N.Y. Comp. Codes R. & Regs. tit. 9, § 2204.6, the city rent and eviction regulations, authorizes the issuance of a certificate for the eviction of persons occupying a rent-controlled apartment after the lease or other rental agreement of the tenant-of-record has expired or otherwise been terminated, provides in subdivision (d) that no occupant of housing accommodations shall be evicted under this section where the occupant is either the surviving spouse of the deceased tenant or some other member of the deceased tenant's family who has been living with the tenant.
On January 27, 1987, plaintiff, Miguel Braschi, commenced an action seeking a preliminary injunction to restrain defendant, Stahl Associates Company, from taking any further action to terminate his tenancy until the court could determine whether the Braschi was entitled to maintain occupancy of the apartment as the surviving spouse or family member of the deceased. The tenant was the surviving homosexual life partner of the deceased tenant-of-record and relied on N.Y. Comp. Codes R. & Regs. tit. 9, § 2204.6(d), which provided that no occupant could be evicted under that section where the occupant was either the surviving spouse of the deceased tenant or some other member of the deceased tenant's family who had been living with the tenant. The Supreme Court for New York County granted the preliminary injunction. Thereafter, defendant sought review of the decision.
Was the preliminary injunction properly granted on the basis of N.Y. Comp. Codes R. & Regs. tit. 9, § 2204.6(d)?

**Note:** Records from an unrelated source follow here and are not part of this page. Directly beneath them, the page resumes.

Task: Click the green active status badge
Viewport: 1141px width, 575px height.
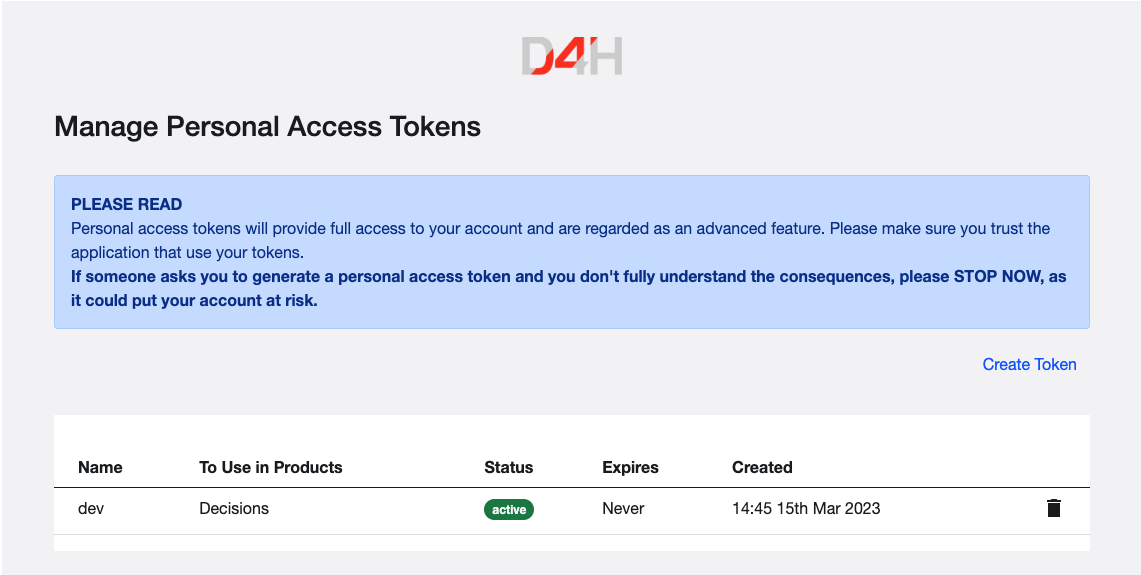Action: click(509, 509)
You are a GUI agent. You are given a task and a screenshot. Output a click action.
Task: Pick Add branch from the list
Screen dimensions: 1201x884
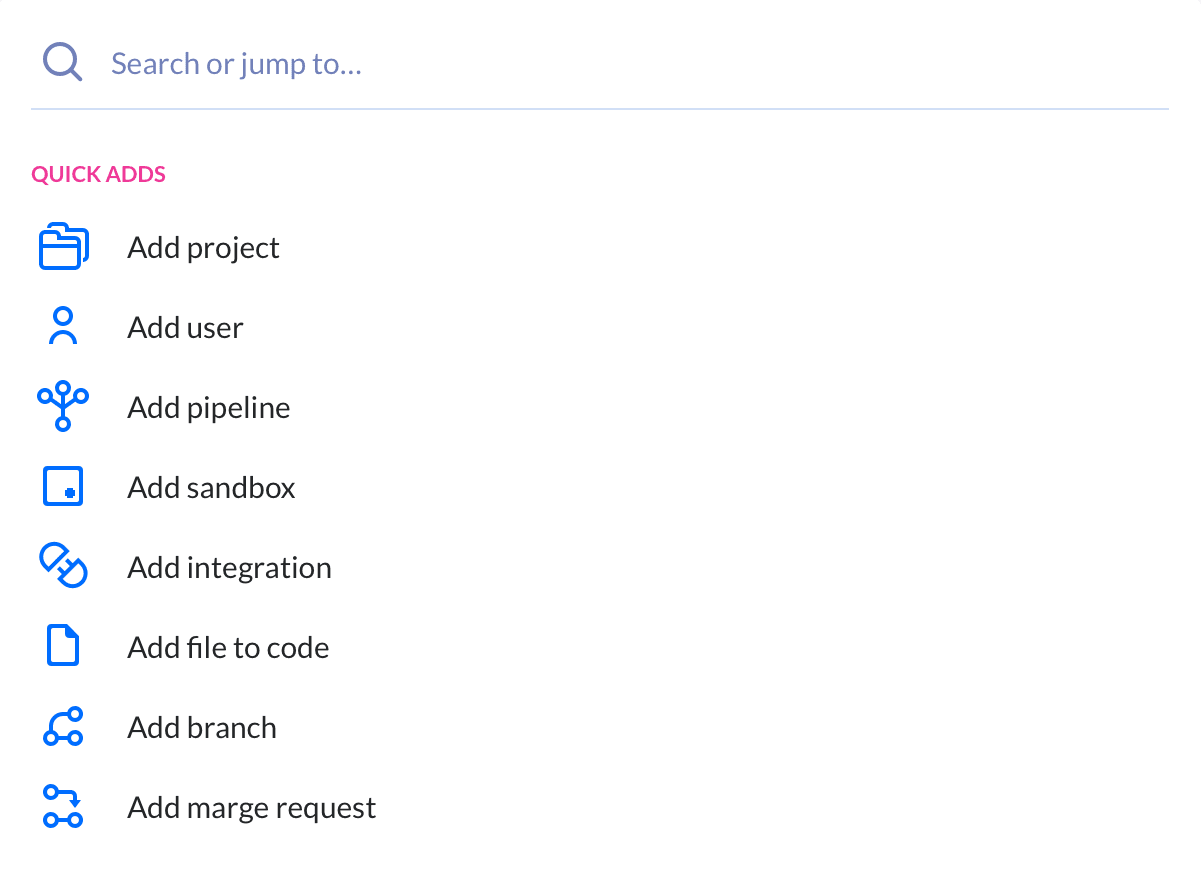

The Court reversed the Supreme Court for New York County's order and denied Braschi's motion for a preliminary injunction. According to the Court, while Braschi showed a long-term relationship, he did not sustain his burden of proving the likelihood of success on the merits of his argument that a homosexual life partner was one of the designated classes of individuals. The Court noted that it was up to the legislature to grant some form of legal status to a homosexual relationship.